Could you output each line below exactly as it appears, excluding any pictures?

◆ ◆ ◆ ◆

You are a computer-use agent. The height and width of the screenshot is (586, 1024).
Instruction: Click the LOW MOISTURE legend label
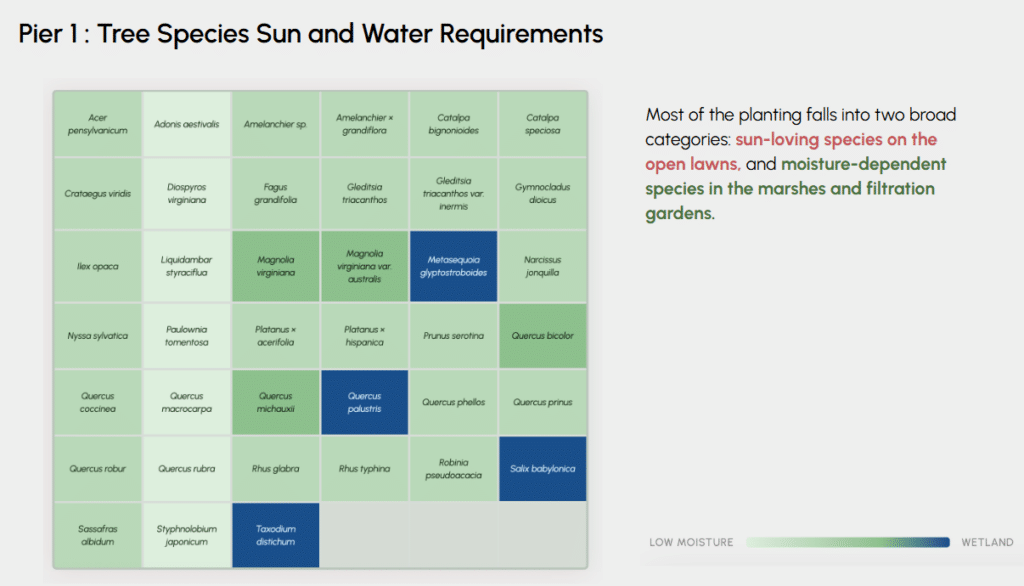click(x=691, y=543)
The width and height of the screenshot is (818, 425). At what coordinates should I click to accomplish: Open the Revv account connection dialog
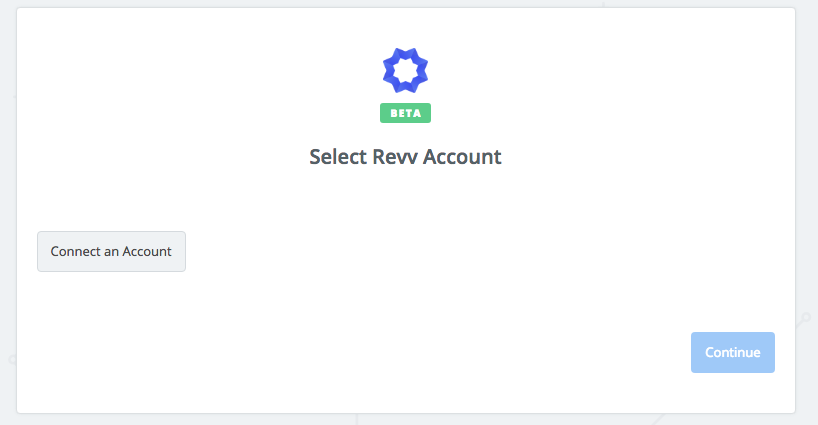(111, 251)
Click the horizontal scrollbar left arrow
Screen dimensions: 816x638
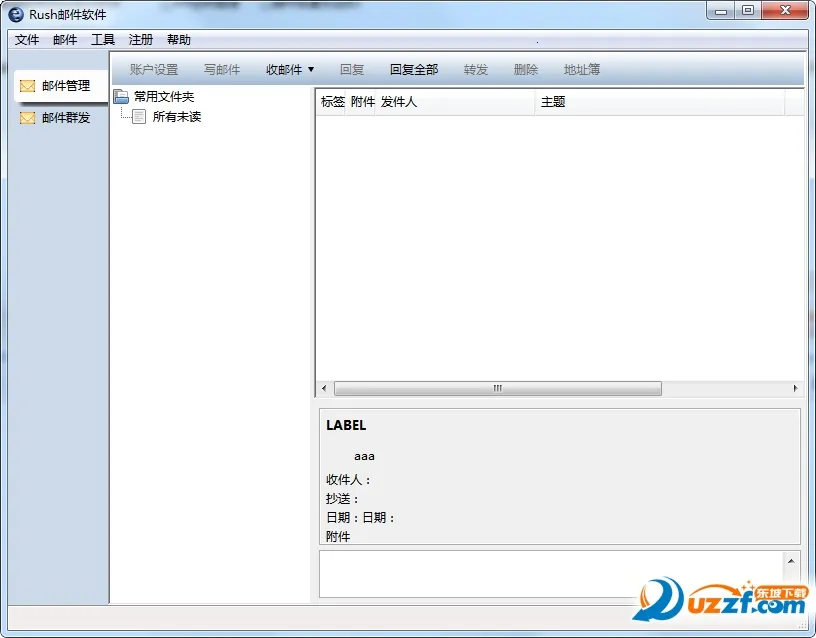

◆ ◆ ◆ ◆

> [ANSWER TO THE EXERCISE]
You are a computer-use agent. The height and width of the screenshot is (586, 1024).
Instruction: Click the LOW MOISTURE legend label
click(x=691, y=543)
The width and height of the screenshot is (818, 425). At what coordinates should I click to accomplish: Open the Revv account connection dialog
(111, 251)
Click the horizontal scrollbar left arrow
Screen dimensions: 816x638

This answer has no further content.